Investors showed optimism after reports suggested that both countries are close to signing a deal to ease trade tensions.

The Sensex was trading at 84,450, up by 239 points or 0.28 per cent, while the Nifty stood at 25,874, gaining 79 points or 0.30 per cent.

On the weekly timeframe, the index witnessed a correction of nearly 311 points from its high, indicating heightened volatility and profit booking at higher levels.

“A breakdown below 25,670 could trigger weakness toward 25,500–25,400, while on the upside, resistance is placed at 25,950, followed by 26,000 and 26,100,” analysts said.

“Sustaining above these resistance levels will be crucial for the index to resume its upward trajectory,” they added.

Among the top performers on the Sensex were Tata Steel, Bharti Airtel, Tech Mahindra, and HDFC Bank, which rose up to 1.4 per cent.

On the other hand, stocks like Infosys, BEL, Kotak Mahindra Bank, and Bajaj Finance were among the laggards, falling up to 1.4 per cent.

Broader markets also traded in the green, with the Nifty MidCap index rising 0.46 per cent and the Nifty SmallCap index up 0.23 per cent.

The rally in domestic equities came after US Treasury Secretary Scott Bessen said on Sunday that President Trump’s proposed 100 per cent tariffs on Chinese goods were “off the table.”
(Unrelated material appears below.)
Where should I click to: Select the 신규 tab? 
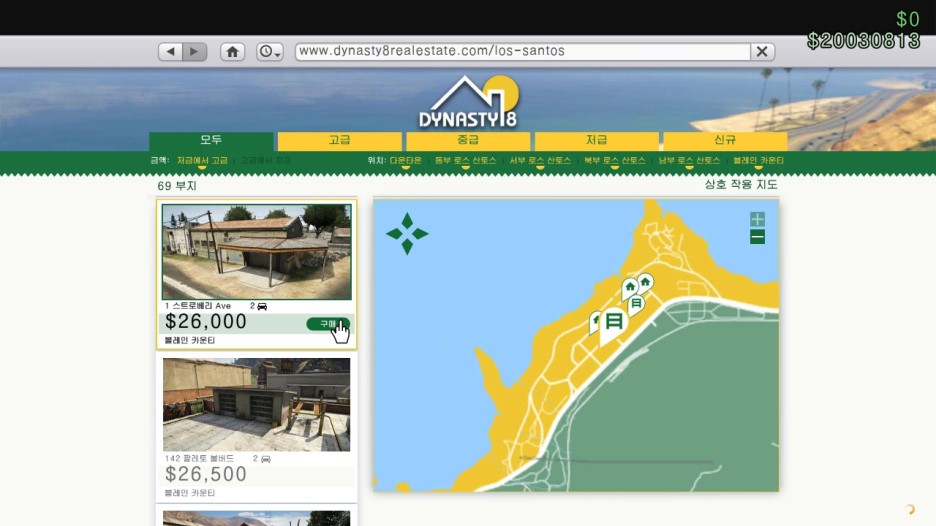pyautogui.click(x=724, y=141)
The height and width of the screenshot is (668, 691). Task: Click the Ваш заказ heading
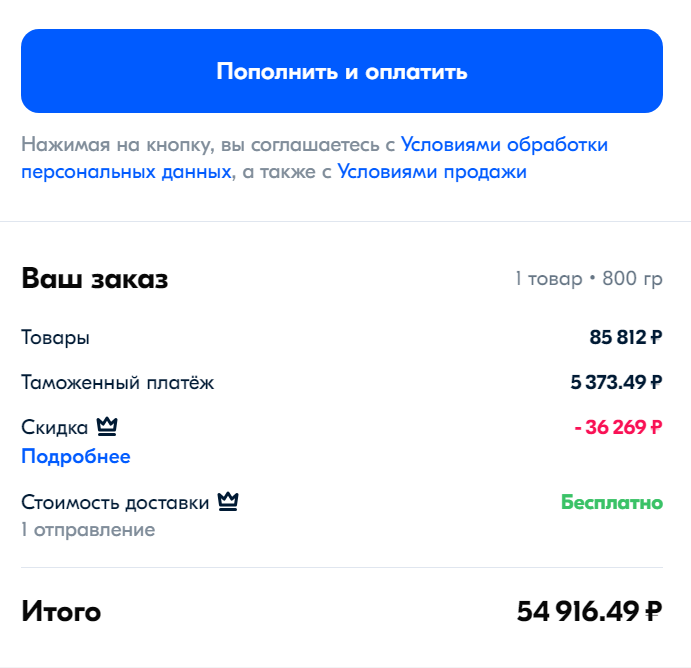95,279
He also mentioned that China is expected to increase soybean imports and delay restrictions on rare earth exports, easing global trade concerns.

All sectoral indices on the NSE were trading higher, with the Nifty Realty index leading the gains, up by 1 per cent.

Experts said that positive global cues and optimism around the US-China trade deal lifted market sentiment, helping Indian equities start the week on a strong note.

“Comments from the US treasury Secretary Scot Bessent that there is a “substantial framework for trade negotiations with China” indicate that a US-China trade deal is on the cards,” analysts said.

“For India, the fundamentals are also turning positive with brisk festival season sales and reports of a smart pick up in capital spending by the private sector. This long awaited trend has significant positive implications for India’s growth and stock market,” they mentioned.